There are a few ways to enjoy bone broth. If you live near a restaurant or market that sells high-quality broth, then by all means, partake! And if you are handy in the kitchen and able to keep a pot simmering for eight to 24 hours, you can easily find recipes online or in magazines and cookbooks.

One option for people with busy, on-the-go lives is to buy bone-broth powder. Some are made to be added to hot water, the way you would prepare bouillon from a cube, while others can be used like protein powder—stirred into shakes, fruit or vegetable smoothies, or juice.

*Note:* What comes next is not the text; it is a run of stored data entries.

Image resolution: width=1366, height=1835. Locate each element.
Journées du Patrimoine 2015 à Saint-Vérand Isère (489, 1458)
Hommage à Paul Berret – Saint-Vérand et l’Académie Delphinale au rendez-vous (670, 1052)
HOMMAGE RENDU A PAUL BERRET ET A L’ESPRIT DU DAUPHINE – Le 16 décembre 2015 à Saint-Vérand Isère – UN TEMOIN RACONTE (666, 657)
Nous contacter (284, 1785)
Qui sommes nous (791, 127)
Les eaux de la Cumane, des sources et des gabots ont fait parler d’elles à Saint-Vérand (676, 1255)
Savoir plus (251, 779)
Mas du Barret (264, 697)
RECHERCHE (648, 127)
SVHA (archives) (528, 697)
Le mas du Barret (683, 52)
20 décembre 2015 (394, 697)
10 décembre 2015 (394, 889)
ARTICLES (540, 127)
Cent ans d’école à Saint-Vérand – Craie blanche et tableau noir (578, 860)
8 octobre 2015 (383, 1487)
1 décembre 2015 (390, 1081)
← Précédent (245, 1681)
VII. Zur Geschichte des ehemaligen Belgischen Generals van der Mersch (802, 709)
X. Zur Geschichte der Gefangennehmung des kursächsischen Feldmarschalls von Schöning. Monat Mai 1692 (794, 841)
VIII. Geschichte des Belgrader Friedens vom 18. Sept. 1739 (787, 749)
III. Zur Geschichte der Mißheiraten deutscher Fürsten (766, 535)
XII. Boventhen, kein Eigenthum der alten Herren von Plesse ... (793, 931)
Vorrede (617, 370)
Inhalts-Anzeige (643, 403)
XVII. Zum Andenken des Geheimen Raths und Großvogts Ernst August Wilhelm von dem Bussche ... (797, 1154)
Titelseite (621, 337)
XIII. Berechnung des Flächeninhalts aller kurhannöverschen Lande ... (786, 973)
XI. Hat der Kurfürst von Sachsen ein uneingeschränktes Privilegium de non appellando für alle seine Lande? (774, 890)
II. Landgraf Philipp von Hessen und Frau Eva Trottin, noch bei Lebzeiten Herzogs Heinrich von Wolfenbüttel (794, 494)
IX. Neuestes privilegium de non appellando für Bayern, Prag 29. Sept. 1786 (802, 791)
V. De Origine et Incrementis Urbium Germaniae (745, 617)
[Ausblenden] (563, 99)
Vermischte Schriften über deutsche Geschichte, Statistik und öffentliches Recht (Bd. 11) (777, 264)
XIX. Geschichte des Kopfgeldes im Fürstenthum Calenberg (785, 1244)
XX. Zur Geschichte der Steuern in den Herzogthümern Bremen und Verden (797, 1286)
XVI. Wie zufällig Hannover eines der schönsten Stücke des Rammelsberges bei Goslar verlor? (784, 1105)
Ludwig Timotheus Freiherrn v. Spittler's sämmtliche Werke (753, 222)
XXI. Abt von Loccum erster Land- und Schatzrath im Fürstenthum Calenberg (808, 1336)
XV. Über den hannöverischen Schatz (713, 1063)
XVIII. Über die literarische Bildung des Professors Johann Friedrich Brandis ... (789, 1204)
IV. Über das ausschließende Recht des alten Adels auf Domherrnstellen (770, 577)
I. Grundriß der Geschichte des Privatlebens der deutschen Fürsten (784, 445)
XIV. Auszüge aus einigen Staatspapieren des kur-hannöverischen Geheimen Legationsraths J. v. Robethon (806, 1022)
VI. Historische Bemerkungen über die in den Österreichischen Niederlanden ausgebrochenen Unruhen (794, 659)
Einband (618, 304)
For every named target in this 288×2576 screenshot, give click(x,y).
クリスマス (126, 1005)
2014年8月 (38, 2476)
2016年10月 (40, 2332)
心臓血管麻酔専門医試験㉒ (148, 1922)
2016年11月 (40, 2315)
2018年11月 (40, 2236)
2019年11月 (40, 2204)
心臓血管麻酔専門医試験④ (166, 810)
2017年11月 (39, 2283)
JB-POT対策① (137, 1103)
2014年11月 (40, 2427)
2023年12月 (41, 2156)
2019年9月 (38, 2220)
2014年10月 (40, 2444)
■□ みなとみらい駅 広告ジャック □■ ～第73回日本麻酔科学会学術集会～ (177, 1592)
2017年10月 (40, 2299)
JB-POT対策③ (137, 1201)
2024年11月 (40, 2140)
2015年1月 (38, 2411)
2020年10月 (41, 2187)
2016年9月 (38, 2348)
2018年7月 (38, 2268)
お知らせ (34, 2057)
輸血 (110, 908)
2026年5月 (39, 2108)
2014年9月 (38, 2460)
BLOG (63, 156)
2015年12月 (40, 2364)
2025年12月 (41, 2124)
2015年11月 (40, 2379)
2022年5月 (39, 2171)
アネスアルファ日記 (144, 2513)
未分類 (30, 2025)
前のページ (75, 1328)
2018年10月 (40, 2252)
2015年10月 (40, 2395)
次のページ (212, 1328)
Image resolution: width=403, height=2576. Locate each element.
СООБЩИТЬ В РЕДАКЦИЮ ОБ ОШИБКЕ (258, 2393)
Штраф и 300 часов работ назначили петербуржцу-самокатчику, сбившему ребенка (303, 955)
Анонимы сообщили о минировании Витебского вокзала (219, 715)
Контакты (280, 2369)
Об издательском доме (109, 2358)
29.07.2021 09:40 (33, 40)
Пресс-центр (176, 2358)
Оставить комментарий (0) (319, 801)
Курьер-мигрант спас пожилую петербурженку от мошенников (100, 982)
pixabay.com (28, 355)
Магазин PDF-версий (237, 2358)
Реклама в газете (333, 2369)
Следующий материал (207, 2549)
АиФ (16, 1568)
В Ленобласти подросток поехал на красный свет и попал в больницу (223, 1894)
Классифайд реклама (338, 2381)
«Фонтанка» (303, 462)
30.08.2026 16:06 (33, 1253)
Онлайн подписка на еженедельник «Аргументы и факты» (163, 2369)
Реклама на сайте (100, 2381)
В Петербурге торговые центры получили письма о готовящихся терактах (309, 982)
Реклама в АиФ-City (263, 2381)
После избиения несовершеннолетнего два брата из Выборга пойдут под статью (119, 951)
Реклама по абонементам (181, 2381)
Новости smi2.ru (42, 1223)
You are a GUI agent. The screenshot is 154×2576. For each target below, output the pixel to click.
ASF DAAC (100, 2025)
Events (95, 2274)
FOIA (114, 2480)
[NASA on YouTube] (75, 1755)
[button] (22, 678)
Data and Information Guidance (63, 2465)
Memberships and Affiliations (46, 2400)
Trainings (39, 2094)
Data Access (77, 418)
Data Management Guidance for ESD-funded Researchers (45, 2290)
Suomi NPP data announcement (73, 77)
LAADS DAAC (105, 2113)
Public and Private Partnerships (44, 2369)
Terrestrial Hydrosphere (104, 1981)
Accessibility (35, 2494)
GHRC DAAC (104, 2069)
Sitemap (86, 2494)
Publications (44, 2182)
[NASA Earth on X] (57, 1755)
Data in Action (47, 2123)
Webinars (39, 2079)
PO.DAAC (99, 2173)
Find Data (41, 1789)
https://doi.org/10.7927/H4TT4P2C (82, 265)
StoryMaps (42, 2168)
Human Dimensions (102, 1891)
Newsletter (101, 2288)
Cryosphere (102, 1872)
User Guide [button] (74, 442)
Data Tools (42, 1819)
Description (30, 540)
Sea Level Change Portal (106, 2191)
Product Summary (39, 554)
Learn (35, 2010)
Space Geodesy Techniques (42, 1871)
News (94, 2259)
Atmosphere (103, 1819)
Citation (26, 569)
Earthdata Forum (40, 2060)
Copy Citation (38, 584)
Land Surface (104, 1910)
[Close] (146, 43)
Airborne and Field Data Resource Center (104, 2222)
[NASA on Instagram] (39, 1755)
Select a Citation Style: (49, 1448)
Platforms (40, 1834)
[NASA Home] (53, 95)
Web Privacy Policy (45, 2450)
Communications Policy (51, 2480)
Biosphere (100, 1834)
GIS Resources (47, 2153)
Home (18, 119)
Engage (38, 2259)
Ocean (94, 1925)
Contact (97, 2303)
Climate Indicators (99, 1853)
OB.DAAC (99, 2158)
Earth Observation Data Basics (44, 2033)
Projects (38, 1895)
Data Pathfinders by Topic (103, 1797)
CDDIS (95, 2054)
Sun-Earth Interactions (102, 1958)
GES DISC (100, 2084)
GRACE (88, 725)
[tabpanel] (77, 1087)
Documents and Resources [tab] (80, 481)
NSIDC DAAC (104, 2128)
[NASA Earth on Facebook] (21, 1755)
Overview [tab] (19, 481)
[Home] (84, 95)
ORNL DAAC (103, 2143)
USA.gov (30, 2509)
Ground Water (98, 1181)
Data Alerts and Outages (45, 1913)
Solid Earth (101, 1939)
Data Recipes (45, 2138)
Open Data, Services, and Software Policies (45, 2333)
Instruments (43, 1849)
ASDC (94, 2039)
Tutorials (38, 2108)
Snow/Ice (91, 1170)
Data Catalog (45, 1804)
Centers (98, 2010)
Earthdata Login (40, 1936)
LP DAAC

When you buy bone broth powder, select a brand you respect and read the ingredients. Avoid those that are high in sodium or contain MSG, and look for the ingredients that give bone broth its benefits.

The Upshot

Bone broth is trendy these days, buoyed by endorsements from celebrities like retired LA Lakers basketball player Kobe Bryant. There’s plenty of anecdotal evidence supporting its benefits, and while its key ingredients have been repeatedly shown to offer nutritional value, no research has been published as yet on the benefits of bone broth itself.

It may not live up to its hype as a cure-all, some scientists have noted, but bone broth has a long-standing history as a comforting and healing food.